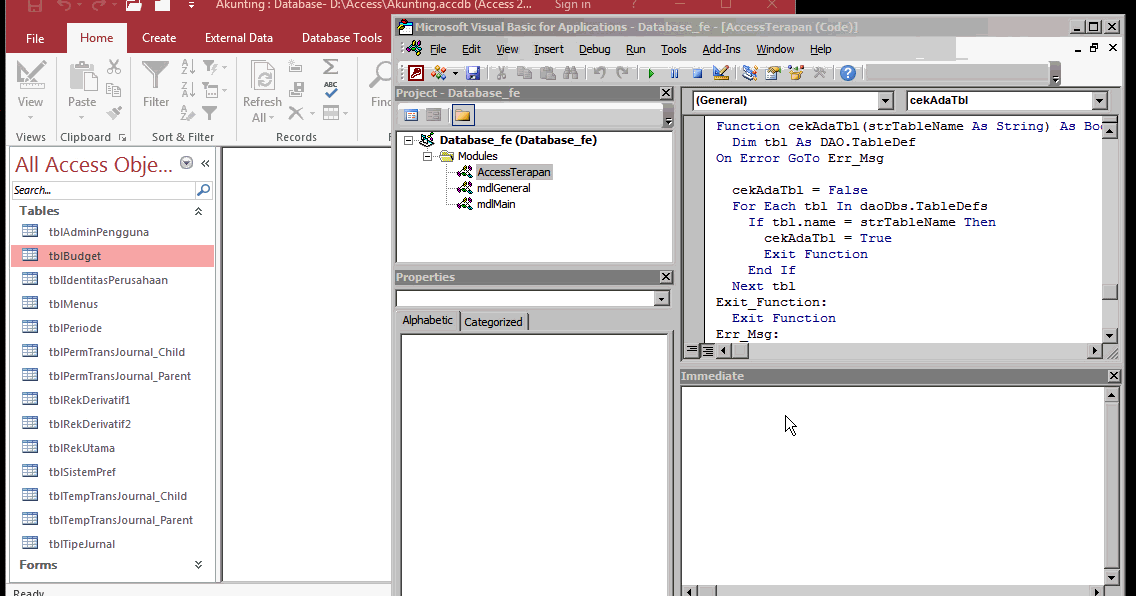
Task: Click the Run Sub green play icon
Action: [x=651, y=73]
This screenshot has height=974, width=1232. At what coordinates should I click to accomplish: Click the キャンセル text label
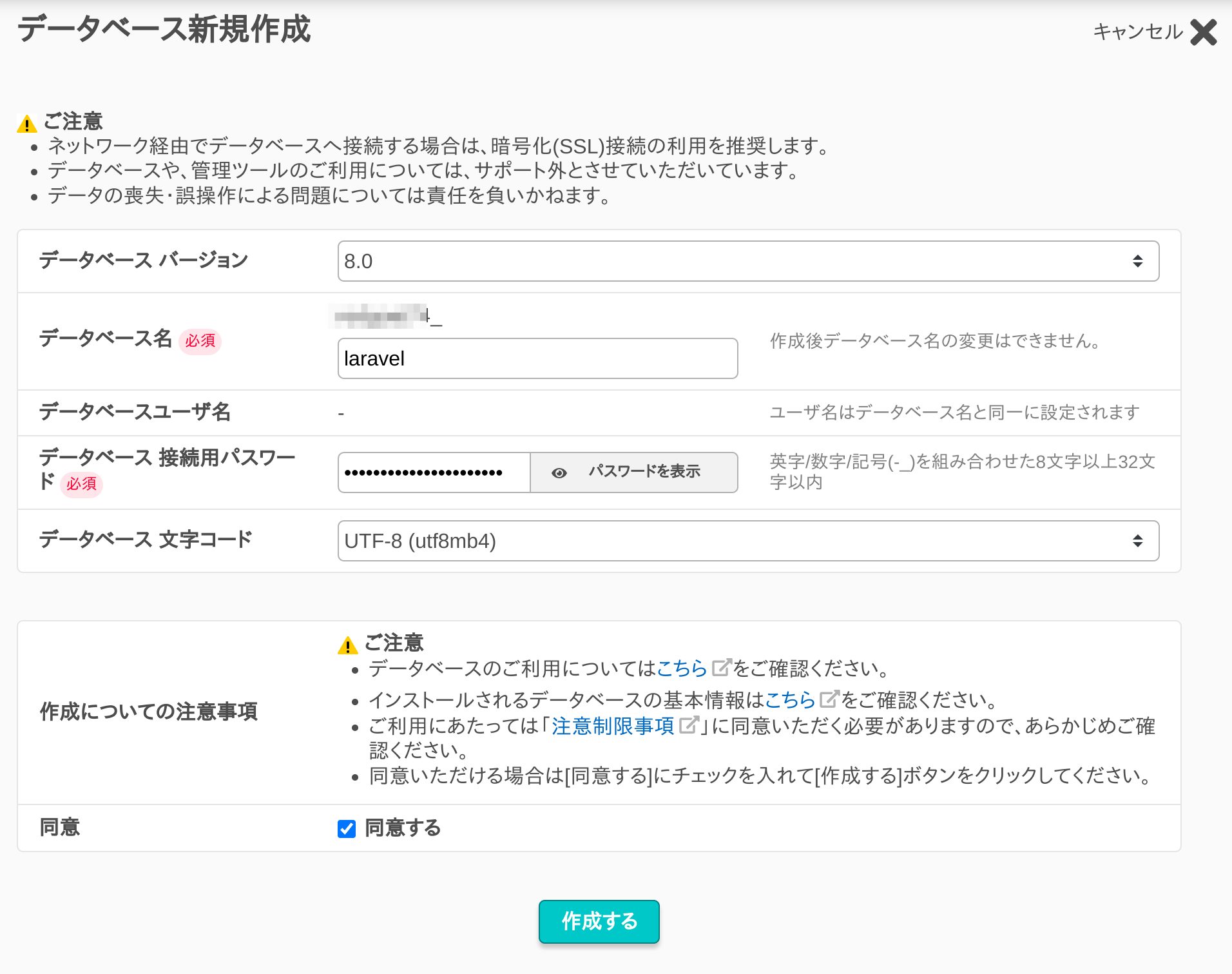tap(1137, 32)
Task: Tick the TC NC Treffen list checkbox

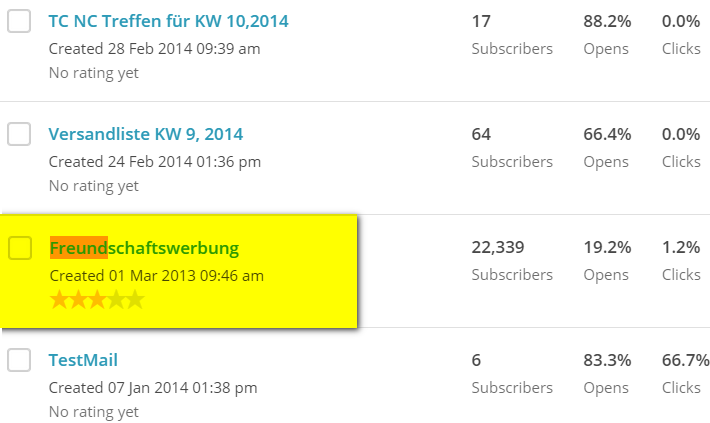Action: click(19, 21)
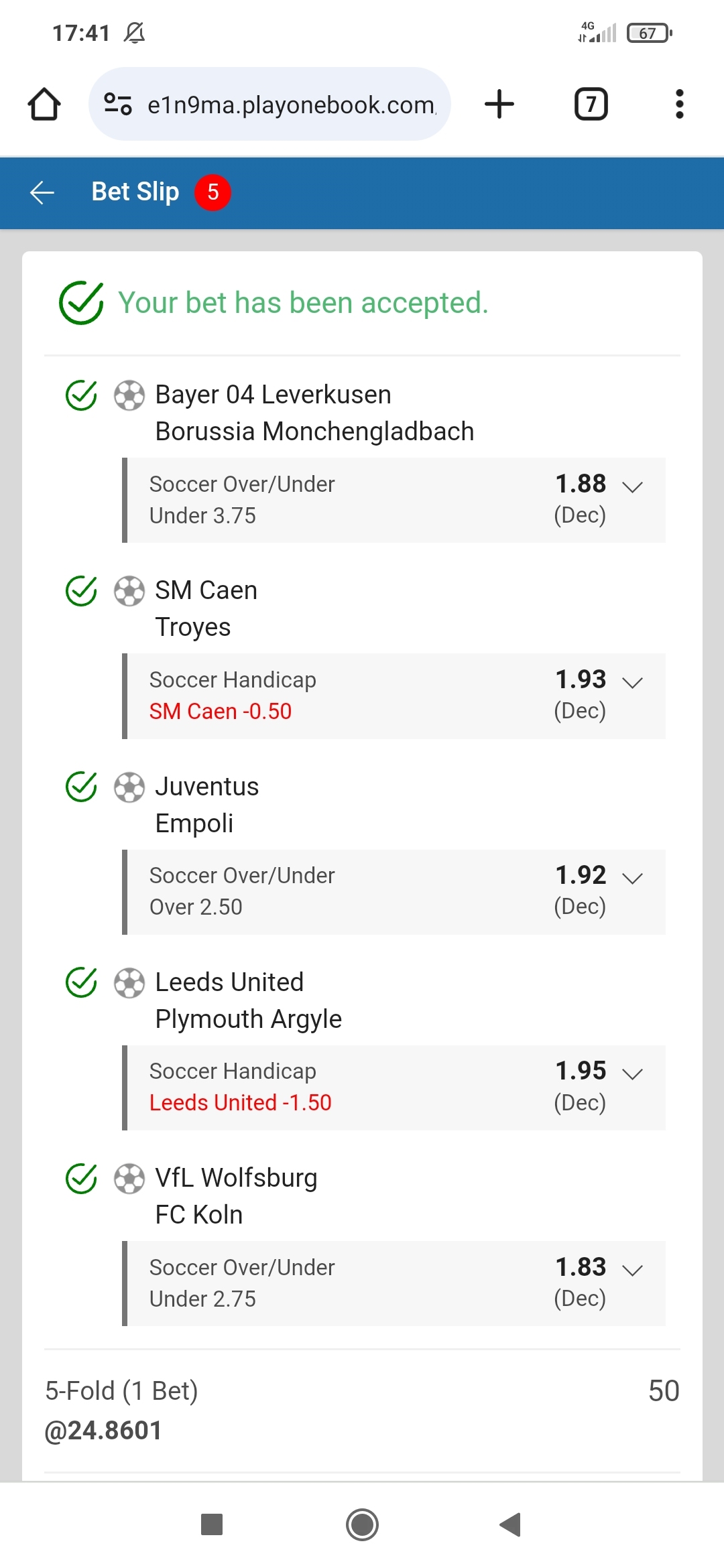724x1568 pixels.
Task: Tap soccer ball icon beside Juventus
Action: [129, 787]
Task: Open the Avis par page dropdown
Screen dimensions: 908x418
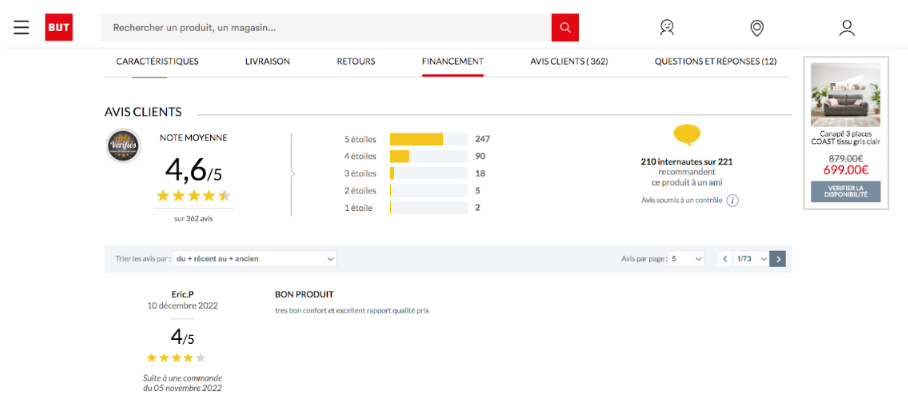Action: (x=686, y=258)
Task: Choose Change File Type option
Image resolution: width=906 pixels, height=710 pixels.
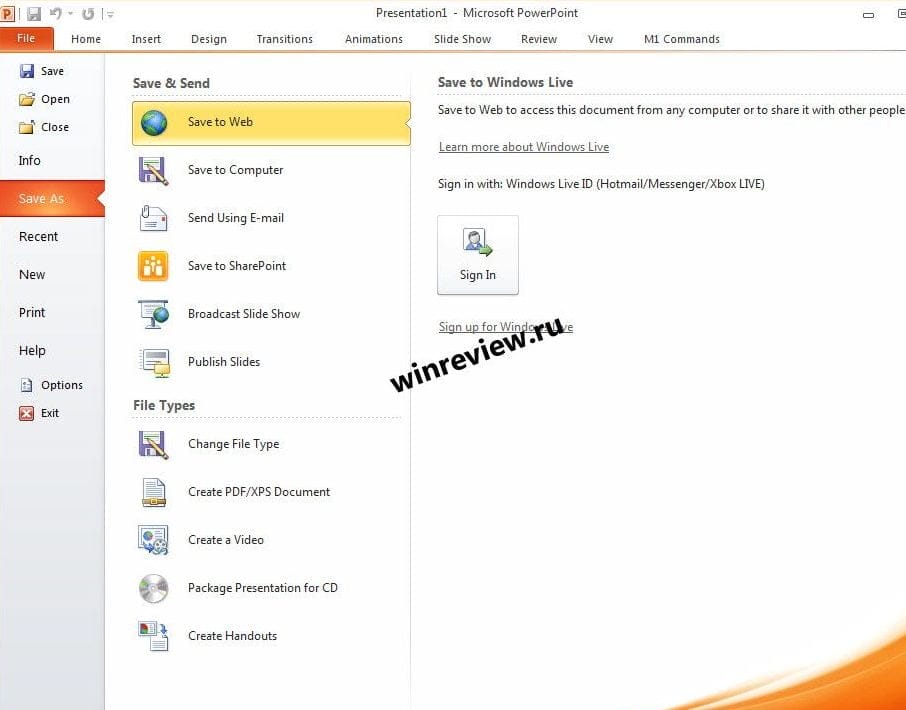Action: pos(233,444)
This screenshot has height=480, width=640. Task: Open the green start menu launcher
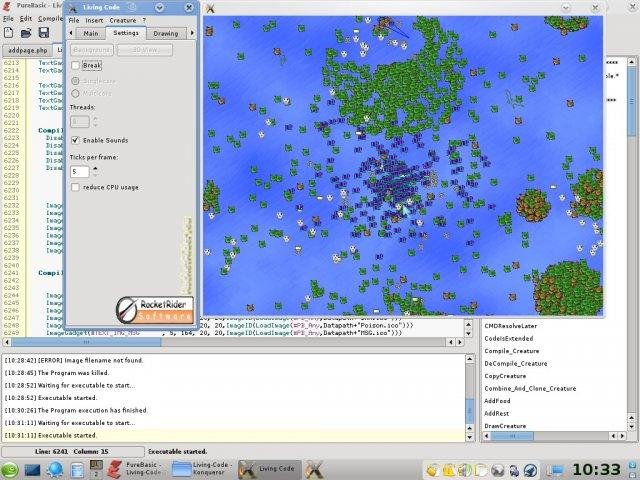click(x=10, y=470)
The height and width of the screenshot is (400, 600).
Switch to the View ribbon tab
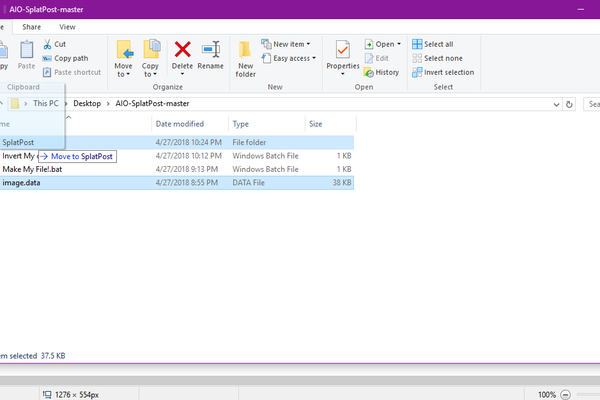67,26
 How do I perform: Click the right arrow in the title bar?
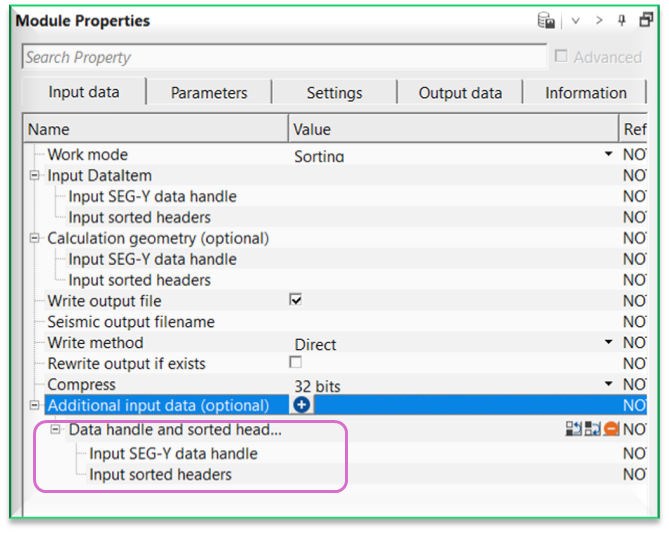599,20
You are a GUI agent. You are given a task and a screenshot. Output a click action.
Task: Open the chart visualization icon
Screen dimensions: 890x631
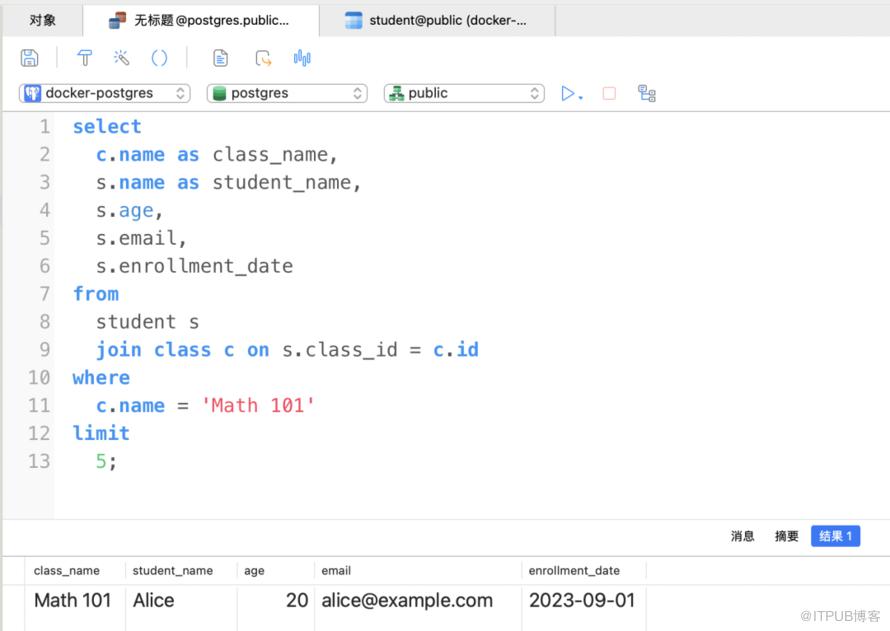[x=302, y=58]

---*---

Please leave out the pictures while you copy exactly the lines from the one containing "How do I perform: Click" through the end of the records.

Result>
 How do I perform: Click the right arrow in the title bar?
599,20
You are a GUI agent. You are given a task and a screenshot. Output a click action.
Task: Open the chart visualization icon
Screen dimensions: 890x631
[x=302, y=58]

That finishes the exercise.